Indonesia and 19 other countries have agreed to invest in the large-scale use of renewable energy, such as solar, wind and geothermal energy through the Climate Investment Funds (CIF).

The 20 countries are divided into two groups, with the first group of 14 countries planning a radical change in the use of energy from high emission sources to clean and positive energy, the Funds said in a press statement issued on Tuesday.
The Clean Technology Fund (CTF) Commission under the aegis of the CIF warmly welcomes the trend, the statement said.
Based on the CTF operational report the first phase of renewable energy project which will cost an estimated US$2.4 billion will be implemented to realize a plan to finance the supply of 4,255 megawatts with a potential scale of up to 39,200 megawatts.
The second group consisting of 6 countries meanwhile intend to invest in renewable energy to ensure their citizens` wide access to such energy as well as to make a breakthrough in pursuit of climate-friendly energy development, it said.

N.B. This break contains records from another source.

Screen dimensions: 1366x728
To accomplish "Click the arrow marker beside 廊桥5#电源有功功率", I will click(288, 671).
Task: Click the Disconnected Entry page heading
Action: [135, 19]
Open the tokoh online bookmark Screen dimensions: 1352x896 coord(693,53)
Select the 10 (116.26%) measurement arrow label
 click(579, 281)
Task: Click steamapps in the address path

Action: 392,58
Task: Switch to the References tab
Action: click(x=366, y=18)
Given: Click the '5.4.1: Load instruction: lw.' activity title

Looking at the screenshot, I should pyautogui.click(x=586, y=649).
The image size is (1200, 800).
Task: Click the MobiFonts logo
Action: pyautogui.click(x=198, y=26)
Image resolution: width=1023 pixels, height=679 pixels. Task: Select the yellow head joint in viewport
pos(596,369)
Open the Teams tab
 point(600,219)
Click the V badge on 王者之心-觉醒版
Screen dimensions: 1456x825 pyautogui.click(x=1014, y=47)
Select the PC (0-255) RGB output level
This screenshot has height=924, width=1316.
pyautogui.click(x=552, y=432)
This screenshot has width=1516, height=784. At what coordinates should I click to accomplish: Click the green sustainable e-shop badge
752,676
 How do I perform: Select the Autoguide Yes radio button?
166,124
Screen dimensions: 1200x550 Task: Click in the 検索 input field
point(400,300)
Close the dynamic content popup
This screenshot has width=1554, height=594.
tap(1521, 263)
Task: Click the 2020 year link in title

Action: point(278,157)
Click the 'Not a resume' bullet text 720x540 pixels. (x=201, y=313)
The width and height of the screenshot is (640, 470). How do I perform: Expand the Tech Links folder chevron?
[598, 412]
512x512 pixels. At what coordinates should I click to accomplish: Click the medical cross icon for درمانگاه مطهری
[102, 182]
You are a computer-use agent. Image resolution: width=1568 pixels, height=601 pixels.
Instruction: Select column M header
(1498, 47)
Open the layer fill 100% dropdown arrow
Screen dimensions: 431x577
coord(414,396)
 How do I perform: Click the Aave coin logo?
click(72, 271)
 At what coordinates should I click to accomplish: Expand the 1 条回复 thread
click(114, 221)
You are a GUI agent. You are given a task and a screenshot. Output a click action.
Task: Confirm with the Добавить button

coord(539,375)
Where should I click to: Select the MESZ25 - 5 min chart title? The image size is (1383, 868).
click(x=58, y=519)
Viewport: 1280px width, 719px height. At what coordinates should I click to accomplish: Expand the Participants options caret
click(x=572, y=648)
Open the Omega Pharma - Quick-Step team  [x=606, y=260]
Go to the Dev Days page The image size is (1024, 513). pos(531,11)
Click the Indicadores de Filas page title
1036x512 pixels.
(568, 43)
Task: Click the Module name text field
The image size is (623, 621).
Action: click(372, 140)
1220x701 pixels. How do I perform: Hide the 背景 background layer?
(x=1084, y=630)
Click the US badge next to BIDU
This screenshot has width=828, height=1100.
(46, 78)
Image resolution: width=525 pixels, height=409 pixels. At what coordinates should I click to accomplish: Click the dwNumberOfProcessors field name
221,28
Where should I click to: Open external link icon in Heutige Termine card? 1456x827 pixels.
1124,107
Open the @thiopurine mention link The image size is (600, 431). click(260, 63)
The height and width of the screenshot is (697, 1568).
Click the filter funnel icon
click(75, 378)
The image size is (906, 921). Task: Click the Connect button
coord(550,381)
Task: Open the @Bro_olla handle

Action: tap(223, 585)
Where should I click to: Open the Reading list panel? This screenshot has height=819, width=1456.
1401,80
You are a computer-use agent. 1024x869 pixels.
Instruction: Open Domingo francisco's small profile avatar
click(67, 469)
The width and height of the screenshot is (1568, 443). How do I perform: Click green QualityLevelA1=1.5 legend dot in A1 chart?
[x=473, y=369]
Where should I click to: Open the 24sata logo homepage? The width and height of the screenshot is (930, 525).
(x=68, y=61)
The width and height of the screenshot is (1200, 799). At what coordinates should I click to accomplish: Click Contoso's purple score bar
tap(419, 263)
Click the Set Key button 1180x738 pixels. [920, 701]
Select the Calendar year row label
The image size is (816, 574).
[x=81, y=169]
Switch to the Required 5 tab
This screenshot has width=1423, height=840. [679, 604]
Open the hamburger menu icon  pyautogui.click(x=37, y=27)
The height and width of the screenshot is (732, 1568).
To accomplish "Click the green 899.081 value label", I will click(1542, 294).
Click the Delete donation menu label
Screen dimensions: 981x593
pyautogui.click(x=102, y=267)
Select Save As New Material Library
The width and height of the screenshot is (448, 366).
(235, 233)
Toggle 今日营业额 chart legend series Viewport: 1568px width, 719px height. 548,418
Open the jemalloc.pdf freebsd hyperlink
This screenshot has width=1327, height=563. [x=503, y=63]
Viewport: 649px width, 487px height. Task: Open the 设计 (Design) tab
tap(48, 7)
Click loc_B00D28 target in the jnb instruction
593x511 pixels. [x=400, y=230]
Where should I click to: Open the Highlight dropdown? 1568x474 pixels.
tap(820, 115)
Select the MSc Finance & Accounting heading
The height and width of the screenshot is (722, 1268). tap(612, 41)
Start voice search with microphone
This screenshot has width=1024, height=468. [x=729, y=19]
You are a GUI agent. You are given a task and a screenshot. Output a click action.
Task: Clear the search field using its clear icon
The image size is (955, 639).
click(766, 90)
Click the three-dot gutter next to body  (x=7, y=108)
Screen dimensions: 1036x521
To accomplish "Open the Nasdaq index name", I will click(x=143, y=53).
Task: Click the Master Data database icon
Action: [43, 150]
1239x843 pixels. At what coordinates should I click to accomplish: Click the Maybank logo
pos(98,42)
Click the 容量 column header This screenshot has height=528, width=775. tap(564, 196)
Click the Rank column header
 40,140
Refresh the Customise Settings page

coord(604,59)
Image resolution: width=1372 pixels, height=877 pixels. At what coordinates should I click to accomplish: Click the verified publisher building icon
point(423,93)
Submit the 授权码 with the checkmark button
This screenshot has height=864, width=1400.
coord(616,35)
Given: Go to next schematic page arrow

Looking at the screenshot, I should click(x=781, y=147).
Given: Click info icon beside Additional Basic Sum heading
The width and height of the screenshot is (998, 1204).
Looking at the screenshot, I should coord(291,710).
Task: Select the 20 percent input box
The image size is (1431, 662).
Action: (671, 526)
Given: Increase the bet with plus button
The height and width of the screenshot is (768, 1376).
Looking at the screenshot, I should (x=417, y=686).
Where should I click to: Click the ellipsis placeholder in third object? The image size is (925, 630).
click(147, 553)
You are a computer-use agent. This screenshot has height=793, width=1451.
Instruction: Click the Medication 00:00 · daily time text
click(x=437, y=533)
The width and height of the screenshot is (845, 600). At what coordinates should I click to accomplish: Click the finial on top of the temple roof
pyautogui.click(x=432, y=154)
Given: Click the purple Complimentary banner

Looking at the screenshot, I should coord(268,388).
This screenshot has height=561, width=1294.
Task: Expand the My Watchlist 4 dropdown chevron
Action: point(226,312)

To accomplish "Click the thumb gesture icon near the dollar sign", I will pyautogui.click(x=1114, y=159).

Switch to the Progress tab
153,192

The 14 countries are Algeria, Egypt, Indonesia, Jordan, Kazakhstan, Mexico, Morocco, the Philippines, South Africa, Thailand, Tunisia, Turkey, Ukraine and Vietnam.
The six countries are Ethiopia, Honduras, Kenya, Maldives, Mali, and Nepal which will receive support from the Program on Scaling-Up Renewable Energy in Low Income Countries (SREP).
SREP is a targeted program of the Strategic Climate Fund (SCF), which is within the framework of the CIF.

The SREP was approved by the SCF Trust Fund Committee in May 2009 to demonstrate the economic, social and environmental viability of low carbon development pathways in the energy sector in low-income countries. It aims to help low-income countries use new economic opportunities to increase energy access through renewable energy use.